The day started out drearily. There was a new, fresh layer of snow on the ground. It was over a foot high. It never occurred to me that the Princeternship might be canceled, however, so I trekked over to Nassau Street. When I arrived in front of 32 Nassau, the doors were locked. I called Su, and it turns out they had actually decided to cancel today. But as I turned around, Regina and Jen asked me, "Are you Rena? Come up and have a bagel." And I'm glad I did, as the Princeternship commenced anyway despite the snow.
First, I shadowed Su Wang ('09), who taught me a little bit about her work with the Weatherization Assistance Program (WAP) and how APPRISE is responsible for helping programs such as those see if they are effective, from start to finish. The day was spent seeing just exactly what that meant. After that, I shadowed Regina Yang ('08), who told me all about her work with the NY State Department of Environmental Conservation and how, although many programs are beneficial to companies, they might still not opt to participate because of the little details and requirements involved.
Next was Jen. Through shadowing her, I learned how programs actually measure, tangibly, how effectively they are running. Jen's project was on measuring indoor air quality, which involved interviewing program participants and arranging pickups for and collecting data from their monitors on a strict calendar timeline a certain number of days after weatherization. I was allowed to listen in on a conference call observing an interview with a program participant. The surveyor had to be very careful not to ask leading questions, or seem rude in any way. This was especially important in screening calls with Parfait, the person I shadowed next after a delicious lunch at Winberies with Su and Regina. If a surveyor asked leading questions, or recorded incorrect data, it could jeopardize the integrity of the study. After screening a few phone interview recordings myself, checking for consistency and following the skipping patterns of the survey, I shadowed Brian and Ray last, who showed me how even smaller details of computer coding, how questions were asked, and especially grammar were very important in the surveys.
Lastly, Su, Regina, and I debriefed with Dr.

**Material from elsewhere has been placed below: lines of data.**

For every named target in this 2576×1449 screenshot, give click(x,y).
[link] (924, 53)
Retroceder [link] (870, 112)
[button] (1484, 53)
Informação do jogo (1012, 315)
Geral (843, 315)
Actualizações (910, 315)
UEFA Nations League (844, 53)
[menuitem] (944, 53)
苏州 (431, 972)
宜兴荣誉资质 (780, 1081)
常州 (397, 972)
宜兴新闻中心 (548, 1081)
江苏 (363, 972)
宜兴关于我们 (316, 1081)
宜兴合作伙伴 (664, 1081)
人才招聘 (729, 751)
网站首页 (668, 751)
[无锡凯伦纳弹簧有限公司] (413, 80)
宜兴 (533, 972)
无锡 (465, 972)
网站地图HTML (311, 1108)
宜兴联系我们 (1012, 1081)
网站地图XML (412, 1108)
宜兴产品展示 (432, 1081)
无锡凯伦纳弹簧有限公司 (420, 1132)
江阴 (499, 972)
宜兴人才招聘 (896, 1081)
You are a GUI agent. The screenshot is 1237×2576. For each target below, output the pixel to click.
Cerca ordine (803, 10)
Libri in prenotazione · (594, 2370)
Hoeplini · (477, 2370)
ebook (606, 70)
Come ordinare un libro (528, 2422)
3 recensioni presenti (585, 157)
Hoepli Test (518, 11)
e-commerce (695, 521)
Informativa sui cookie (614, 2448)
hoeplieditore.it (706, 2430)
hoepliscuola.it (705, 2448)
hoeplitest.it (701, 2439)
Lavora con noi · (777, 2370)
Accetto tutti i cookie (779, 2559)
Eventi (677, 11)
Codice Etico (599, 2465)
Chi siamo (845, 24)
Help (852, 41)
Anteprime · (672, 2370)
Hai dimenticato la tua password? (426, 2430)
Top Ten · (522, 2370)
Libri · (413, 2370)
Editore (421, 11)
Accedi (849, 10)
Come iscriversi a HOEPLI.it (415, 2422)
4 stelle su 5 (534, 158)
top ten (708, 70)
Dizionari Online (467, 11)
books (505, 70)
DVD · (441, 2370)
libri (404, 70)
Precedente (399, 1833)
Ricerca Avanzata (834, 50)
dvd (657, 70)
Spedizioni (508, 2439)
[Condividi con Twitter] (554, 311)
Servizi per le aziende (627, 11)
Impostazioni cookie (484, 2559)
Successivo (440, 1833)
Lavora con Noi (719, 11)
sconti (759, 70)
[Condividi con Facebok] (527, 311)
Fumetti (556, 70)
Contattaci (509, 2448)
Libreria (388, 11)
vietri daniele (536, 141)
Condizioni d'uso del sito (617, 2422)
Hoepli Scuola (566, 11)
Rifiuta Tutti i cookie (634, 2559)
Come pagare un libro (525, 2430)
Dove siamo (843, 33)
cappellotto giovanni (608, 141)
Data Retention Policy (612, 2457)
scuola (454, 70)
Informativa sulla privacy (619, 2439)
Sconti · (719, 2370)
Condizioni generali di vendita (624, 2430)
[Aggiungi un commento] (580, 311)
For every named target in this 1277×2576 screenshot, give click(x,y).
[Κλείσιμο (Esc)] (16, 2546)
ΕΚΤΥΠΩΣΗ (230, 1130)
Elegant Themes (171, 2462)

Jackie Berger (*96), the director in charge, on what I learned today, and to address any questions I had. Jackie told me that sometimes people actually go out into the field and collect data themselves--something Jen had mentioned she really wanted to do if she gets the chance. After the meeting, I gave and received warm goodbyes to everyone, and thanked them for their time and patience.
All in all, this Princeternship has been very enlightening and gave me much insight into how a public research company, such as APPRISE, allows big government programs to measure their efficacy.